* **Work instruction**
The required result is every line of the records that includes "computer".

* **Entries supplied**

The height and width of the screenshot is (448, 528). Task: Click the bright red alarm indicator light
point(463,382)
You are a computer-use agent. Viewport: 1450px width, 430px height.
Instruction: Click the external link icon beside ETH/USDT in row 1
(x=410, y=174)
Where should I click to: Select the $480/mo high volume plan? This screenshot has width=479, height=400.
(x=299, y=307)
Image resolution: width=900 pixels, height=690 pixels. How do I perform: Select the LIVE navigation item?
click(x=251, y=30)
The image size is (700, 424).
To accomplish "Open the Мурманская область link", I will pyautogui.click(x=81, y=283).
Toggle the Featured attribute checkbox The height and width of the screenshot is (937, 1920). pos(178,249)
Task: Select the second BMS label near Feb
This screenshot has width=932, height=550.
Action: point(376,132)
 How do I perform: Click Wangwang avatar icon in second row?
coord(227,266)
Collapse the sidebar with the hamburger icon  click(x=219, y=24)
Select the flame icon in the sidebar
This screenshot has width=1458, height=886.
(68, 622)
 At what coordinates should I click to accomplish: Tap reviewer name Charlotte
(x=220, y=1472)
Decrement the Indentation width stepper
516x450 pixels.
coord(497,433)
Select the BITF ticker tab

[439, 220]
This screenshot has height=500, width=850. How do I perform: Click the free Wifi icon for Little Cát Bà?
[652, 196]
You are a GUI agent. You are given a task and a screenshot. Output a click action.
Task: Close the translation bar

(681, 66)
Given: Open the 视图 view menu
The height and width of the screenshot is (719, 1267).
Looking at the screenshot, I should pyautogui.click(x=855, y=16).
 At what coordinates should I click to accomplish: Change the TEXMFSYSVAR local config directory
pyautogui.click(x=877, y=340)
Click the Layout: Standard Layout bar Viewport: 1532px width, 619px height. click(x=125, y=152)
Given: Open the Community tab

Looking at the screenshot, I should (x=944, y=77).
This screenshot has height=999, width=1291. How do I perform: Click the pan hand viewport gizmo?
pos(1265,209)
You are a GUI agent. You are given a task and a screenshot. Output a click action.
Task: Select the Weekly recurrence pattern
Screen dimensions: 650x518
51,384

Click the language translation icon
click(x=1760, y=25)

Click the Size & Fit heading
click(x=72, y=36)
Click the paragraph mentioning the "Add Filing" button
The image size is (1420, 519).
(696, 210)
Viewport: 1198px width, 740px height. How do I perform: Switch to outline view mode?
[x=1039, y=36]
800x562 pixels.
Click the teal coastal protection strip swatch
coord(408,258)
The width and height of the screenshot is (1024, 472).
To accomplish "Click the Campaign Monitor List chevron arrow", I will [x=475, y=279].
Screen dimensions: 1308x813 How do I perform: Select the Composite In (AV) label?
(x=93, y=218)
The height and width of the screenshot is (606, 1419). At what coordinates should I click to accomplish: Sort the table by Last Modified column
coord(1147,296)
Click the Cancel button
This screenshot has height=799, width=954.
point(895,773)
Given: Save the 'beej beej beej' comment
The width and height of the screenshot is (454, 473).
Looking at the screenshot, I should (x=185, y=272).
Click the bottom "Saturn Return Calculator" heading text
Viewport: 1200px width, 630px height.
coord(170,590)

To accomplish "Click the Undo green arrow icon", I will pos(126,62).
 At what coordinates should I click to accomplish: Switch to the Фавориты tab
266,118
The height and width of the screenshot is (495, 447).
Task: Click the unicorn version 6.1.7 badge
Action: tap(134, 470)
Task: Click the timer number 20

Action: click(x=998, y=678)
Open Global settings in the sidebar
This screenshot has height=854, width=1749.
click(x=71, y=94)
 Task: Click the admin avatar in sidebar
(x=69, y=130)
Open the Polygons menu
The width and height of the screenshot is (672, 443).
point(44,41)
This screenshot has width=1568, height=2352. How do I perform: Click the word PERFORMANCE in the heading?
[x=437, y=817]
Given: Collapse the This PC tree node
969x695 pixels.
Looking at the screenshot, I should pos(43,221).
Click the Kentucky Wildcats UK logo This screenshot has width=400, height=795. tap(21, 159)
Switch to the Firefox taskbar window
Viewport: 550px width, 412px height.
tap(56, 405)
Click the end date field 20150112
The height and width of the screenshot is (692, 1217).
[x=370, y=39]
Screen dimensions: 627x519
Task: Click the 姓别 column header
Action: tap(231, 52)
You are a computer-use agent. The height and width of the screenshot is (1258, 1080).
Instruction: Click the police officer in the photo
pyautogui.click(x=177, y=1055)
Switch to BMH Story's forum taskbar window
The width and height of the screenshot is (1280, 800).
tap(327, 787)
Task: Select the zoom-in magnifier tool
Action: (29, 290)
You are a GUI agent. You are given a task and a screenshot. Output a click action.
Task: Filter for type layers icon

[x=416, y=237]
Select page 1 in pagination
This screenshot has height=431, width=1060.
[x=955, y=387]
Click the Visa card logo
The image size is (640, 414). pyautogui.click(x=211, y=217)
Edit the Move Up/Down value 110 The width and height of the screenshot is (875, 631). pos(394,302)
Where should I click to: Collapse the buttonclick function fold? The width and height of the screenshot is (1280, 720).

* **The answer**
You are a computer-use agent. Viewport: 1450px width, 430px height.
You are a computer-use agent. The height and width of the screenshot is (1258, 1080).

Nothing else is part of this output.